* What to produce
What you return must be every line from the beginning of the data through the line holding "Screen dimensions: 726x638", unchanged.

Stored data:
********************

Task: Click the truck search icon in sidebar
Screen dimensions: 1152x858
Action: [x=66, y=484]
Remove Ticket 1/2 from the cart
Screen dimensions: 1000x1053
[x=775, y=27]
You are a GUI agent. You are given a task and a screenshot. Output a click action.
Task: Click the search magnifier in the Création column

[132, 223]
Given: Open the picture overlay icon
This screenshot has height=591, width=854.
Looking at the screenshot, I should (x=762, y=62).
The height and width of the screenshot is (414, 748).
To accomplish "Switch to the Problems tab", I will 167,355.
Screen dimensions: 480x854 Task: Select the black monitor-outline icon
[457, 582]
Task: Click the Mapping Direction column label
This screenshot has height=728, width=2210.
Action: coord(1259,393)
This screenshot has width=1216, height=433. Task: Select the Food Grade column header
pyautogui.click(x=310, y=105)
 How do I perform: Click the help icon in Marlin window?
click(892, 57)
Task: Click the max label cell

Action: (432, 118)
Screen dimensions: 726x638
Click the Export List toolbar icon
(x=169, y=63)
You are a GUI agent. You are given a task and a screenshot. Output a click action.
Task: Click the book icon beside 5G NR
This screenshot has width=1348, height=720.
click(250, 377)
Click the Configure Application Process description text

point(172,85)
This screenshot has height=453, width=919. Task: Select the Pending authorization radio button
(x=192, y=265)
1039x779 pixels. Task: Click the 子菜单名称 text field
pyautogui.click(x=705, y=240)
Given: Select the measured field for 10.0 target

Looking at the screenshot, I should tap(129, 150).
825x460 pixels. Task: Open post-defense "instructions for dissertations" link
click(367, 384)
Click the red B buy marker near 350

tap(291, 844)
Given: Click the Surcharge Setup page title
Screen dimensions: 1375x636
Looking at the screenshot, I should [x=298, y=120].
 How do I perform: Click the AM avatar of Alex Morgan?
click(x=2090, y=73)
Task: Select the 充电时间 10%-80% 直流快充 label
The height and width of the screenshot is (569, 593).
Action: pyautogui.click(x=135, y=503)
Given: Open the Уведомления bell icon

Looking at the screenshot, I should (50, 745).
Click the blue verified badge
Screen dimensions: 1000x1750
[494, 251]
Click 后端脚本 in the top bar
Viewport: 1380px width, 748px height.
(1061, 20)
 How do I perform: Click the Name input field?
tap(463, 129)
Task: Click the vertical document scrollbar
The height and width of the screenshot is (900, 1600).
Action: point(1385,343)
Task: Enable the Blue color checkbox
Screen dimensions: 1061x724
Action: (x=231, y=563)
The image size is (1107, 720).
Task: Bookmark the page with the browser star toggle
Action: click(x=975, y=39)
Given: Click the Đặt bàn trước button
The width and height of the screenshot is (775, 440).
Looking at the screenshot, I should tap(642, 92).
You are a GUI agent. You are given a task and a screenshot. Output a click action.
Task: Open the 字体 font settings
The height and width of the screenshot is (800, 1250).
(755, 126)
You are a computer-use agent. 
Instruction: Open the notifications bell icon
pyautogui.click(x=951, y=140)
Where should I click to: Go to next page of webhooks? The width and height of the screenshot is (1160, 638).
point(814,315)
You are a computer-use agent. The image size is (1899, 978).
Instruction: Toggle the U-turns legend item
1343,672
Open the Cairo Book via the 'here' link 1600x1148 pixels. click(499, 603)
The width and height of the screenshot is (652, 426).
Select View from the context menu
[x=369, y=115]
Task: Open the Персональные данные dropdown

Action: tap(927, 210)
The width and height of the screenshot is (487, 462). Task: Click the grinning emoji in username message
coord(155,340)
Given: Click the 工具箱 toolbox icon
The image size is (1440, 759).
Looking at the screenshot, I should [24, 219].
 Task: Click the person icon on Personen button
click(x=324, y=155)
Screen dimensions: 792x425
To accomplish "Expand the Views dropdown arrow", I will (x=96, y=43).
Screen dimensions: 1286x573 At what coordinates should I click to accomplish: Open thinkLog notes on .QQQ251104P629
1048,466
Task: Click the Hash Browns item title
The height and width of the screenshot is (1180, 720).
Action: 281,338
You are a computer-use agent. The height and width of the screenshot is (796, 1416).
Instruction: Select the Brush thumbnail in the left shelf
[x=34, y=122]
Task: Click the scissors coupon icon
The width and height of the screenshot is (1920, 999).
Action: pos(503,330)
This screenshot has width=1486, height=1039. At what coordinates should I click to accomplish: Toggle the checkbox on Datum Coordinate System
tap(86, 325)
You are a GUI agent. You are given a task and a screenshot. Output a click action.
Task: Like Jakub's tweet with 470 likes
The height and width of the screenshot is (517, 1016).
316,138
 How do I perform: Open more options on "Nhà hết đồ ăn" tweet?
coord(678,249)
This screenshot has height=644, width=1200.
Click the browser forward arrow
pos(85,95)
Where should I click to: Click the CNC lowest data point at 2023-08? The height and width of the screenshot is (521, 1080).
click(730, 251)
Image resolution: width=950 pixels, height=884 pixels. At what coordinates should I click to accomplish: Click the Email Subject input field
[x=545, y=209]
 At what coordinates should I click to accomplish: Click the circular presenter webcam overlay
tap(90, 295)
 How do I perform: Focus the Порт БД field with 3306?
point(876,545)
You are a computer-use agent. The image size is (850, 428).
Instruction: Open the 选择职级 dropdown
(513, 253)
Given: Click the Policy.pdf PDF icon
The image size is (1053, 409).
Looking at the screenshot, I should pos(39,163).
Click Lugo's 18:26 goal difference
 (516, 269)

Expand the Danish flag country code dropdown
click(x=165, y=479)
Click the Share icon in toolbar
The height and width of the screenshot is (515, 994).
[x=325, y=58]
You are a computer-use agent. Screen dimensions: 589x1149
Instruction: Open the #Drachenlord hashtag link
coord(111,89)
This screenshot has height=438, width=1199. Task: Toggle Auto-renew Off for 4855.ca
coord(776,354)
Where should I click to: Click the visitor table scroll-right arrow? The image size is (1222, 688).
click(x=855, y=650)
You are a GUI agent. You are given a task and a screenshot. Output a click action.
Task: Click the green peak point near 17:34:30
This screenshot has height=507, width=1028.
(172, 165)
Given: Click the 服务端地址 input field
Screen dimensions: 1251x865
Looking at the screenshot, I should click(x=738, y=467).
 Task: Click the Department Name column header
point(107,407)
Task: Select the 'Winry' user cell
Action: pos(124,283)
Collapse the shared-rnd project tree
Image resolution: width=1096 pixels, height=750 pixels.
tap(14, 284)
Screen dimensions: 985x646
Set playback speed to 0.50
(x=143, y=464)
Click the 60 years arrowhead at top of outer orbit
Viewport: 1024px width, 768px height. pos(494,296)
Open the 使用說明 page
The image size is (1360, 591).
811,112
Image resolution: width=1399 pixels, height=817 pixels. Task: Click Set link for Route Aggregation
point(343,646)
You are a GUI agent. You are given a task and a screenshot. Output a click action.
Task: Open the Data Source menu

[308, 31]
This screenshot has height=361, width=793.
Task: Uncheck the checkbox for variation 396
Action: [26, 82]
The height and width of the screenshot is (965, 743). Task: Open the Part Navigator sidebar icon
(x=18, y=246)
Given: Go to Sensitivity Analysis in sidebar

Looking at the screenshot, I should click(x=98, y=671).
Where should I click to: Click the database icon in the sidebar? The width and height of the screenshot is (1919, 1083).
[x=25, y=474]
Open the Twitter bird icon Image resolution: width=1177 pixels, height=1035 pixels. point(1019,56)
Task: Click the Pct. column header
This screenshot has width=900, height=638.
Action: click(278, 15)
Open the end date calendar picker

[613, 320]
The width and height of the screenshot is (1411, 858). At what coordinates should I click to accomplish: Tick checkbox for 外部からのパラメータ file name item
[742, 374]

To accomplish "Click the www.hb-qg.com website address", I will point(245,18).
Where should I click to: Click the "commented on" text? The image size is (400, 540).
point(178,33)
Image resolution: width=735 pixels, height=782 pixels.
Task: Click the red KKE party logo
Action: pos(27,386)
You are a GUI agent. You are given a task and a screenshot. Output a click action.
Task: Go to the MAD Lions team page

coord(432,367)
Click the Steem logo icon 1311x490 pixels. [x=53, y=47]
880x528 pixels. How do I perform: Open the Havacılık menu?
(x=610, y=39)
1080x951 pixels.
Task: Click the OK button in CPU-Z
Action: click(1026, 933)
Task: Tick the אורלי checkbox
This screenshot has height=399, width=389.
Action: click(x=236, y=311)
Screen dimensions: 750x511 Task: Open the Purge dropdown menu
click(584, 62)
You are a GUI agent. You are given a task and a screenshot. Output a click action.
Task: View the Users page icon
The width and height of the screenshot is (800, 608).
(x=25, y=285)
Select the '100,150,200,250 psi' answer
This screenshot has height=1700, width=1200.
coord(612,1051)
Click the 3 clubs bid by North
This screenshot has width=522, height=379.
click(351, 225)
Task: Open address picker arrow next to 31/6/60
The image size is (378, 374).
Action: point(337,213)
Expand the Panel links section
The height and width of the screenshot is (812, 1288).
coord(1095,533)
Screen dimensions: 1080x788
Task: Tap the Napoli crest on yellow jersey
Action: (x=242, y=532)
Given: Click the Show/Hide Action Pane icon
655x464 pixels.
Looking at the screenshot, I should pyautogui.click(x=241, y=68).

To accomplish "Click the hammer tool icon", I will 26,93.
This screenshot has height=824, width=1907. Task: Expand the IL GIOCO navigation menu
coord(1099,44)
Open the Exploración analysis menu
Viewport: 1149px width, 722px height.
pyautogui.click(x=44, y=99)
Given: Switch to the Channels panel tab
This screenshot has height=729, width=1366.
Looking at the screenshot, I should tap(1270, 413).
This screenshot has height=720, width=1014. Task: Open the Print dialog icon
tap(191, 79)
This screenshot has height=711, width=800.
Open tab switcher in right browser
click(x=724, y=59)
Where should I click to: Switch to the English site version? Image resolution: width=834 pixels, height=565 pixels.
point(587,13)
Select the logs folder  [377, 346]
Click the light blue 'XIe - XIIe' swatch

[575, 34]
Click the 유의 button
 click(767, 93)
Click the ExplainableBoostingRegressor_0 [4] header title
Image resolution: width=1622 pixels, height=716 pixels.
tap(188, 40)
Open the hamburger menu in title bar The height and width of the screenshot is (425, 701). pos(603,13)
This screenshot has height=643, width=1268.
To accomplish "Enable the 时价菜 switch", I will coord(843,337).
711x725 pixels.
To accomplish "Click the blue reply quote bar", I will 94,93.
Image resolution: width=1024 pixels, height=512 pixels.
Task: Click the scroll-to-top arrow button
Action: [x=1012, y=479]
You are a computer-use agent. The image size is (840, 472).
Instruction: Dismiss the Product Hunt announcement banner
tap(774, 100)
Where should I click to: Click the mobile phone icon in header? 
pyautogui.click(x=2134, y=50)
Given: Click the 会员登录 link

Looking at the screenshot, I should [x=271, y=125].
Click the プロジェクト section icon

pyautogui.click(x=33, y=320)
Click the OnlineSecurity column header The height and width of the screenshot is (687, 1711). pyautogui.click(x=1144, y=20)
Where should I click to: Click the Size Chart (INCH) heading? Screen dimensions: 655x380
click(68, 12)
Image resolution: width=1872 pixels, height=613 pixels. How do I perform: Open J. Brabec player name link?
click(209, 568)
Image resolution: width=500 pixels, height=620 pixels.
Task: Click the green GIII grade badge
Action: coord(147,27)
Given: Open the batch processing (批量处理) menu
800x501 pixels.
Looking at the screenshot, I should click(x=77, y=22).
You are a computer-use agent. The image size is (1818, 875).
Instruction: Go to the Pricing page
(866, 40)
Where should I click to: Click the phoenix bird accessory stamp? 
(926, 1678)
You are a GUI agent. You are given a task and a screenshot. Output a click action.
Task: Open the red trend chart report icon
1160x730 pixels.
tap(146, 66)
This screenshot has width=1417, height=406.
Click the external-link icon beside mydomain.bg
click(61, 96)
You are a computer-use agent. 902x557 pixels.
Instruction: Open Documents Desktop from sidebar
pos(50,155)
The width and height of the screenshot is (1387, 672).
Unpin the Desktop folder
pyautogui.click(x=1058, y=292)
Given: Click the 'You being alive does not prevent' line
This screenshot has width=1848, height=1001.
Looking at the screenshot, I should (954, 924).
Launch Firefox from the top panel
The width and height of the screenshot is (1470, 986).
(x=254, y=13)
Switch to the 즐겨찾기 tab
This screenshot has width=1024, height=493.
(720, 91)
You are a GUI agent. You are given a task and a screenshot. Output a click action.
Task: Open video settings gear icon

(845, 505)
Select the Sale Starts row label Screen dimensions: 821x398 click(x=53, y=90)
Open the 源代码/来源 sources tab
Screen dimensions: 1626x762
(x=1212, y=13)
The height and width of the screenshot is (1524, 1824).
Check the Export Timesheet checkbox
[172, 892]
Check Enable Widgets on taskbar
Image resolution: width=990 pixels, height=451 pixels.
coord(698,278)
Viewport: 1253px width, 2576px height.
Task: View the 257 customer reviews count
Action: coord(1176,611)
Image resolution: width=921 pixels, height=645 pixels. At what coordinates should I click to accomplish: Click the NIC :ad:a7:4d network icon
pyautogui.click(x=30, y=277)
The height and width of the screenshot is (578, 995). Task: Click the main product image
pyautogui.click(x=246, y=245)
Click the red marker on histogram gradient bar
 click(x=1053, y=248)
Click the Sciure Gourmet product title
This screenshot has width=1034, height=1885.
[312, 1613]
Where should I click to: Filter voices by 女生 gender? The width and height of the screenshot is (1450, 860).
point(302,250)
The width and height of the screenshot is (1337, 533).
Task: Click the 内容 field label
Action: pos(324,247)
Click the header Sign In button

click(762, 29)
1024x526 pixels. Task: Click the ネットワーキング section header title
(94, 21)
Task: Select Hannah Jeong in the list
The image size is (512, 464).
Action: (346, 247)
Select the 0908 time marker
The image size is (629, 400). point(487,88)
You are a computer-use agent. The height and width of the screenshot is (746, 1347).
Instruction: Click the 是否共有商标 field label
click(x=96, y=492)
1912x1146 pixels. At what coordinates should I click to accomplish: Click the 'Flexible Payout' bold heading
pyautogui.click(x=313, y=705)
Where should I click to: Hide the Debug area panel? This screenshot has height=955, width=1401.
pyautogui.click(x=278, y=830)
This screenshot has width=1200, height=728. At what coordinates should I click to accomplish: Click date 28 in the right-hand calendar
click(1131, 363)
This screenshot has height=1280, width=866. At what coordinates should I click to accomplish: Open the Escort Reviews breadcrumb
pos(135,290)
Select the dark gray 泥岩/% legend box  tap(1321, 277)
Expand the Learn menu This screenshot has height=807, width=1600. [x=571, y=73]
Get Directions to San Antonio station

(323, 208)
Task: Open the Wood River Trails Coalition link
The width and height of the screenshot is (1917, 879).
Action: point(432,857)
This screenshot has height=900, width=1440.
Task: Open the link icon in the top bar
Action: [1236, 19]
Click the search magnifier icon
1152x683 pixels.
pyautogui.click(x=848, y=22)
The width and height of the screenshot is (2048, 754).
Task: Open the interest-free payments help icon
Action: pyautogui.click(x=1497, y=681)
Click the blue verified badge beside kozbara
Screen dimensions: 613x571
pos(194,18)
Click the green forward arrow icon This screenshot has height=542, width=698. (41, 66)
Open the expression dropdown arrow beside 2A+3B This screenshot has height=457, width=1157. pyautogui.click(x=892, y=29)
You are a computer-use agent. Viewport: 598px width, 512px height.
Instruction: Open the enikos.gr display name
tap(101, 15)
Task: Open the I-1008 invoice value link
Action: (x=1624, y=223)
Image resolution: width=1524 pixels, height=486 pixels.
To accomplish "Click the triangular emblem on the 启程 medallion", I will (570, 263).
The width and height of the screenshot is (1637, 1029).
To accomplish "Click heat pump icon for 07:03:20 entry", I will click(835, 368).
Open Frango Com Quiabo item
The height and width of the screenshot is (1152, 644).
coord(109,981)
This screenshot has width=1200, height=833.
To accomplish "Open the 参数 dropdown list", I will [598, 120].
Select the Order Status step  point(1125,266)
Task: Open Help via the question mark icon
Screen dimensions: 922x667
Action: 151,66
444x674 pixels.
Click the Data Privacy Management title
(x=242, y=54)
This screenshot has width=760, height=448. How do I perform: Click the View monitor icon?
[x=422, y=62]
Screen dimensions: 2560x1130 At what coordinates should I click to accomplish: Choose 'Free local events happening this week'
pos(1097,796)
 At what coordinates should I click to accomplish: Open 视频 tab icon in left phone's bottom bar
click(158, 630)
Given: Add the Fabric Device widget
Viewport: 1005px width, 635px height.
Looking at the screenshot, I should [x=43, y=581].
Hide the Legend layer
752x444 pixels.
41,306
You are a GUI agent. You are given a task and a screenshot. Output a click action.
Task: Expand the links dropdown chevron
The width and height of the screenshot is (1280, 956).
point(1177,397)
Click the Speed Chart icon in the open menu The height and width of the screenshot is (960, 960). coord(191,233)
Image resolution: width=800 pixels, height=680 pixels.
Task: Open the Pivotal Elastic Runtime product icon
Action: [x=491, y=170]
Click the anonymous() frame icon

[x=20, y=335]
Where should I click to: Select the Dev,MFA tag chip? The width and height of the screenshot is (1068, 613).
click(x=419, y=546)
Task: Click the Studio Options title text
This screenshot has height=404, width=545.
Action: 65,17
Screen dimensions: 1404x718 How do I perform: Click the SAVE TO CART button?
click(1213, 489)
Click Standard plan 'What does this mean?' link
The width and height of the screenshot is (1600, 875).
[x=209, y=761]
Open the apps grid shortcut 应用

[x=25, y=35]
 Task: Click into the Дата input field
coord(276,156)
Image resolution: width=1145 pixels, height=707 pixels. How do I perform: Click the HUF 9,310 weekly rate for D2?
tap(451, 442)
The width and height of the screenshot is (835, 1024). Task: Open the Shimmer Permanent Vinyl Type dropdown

********************

* Exercise response
Task: Click the truck search icon in sidebar
Screen dimensions: 1152x858
Action: [x=66, y=484]
Remove Ticket 1/2 from the cart
Screen dimensions: 1000x1053
[x=775, y=27]
You are a GUI agent. You are given a task and a screenshot. Output a click action.
Task: Click the search magnifier in the Création column

[132, 223]
Given: Open the picture overlay icon
This screenshot has height=591, width=854.
Looking at the screenshot, I should (x=762, y=62).
The height and width of the screenshot is (414, 748).
To accomplish "Switch to the Problems tab", I will 167,355.
Screen dimensions: 480x854 Task: Select the black monitor-outline icon
[457, 582]
Task: Click the Mapping Direction column label
This screenshot has height=728, width=2210.
Action: coord(1259,393)
This screenshot has width=1216, height=433. Task: Select the Food Grade column header
pyautogui.click(x=310, y=105)
 How do I perform: Click the help icon in Marlin window?
click(892, 57)
Task: Click the max label cell

Action: (432, 118)
Screen dimensions: 726x638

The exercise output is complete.